I left the room feeling like, for once, Leon had a concrete plan of action. I discharged him the next day confident that we could stem the tide of hospitalizations. From time to time, over the next few months, I patted myself on the back in recognition of the fact that Leon seemed to be nowhere in sight.
While strolling through the halls of the clinic during my third year outpatient rotation, I bumped into Leon, and almost didn't recognize him. He had gained fifty pounds. His emaciated figure filled out into more normal proportions. He smiled as he walked by and waved. Moments later, Leon's primary physician filled me in on his progress.
It turns out that Leon left the hospital the day I discharged him, and walked across the city to the emergency room of a competing hospital. He was admitted, and the attending physician called our institution. This physician listened to the details of our work ups, and was informed about our team discussion. He then decided it was all bunk, sent Leon for a biopsy of his lung nodule, and diagnosed him with tuberculosis. Leon was sent to a state facility for six months for monitored medication administration.
Leon thrived. He gained weight, his breathing improved, and he had been living out in the community for six months without a single readmission.
Now I know what you are thinking. Another case of a doctor warning about the diagnostic traps of not taking a frequent flyer seriously. But my point of contention is actually more about team based care. Ahead of my contemporaries, I used the group model, now lauded by healthcare reformers, to try to "hot spot" Leon.

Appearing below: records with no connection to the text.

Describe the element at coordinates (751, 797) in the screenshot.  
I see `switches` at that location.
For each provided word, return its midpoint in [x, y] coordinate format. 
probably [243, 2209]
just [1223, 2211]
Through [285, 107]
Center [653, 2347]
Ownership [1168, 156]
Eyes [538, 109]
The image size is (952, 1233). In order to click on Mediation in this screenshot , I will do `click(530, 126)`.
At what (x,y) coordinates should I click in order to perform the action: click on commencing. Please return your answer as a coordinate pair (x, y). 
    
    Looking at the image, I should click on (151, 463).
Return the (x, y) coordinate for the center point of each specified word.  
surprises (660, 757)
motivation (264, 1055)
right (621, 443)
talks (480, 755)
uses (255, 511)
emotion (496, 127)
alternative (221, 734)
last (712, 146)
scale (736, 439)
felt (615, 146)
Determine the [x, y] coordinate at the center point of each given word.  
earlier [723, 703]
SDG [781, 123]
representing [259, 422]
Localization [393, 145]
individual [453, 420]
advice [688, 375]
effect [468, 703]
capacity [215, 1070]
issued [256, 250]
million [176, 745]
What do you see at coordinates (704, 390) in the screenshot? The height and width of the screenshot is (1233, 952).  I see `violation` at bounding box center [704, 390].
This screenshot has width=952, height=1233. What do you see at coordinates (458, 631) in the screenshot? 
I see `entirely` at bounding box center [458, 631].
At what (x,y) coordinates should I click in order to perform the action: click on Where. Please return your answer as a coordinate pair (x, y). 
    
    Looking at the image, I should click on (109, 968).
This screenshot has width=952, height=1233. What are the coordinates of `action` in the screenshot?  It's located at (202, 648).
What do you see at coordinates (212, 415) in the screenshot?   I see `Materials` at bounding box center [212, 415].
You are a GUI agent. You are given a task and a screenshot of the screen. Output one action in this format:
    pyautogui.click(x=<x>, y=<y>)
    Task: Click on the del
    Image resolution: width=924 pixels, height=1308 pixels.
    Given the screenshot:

The problem with team based care, however, is there is often a regression to the menial. Ideas and diagnostic possibilities on the periphery are inevitably homogenized or coerced to the center by other members of the team. Extremes are reasoned out, and often those who think out of the box are marginalized.
Specialty groups have an altogether different issue. Tumor boards and such often make extreme options more palatable. Last ditch and low probability chemo is bolstered by like minded individuals with well meaning intentions but often little clinical evidence.
It turns out that what Leon needed was not a team at all. His savior was a lone internist, weighing the clinical evidence carefully, measuring the pros and cons, and not being clouded by the faint murmurings of ineffectual group think.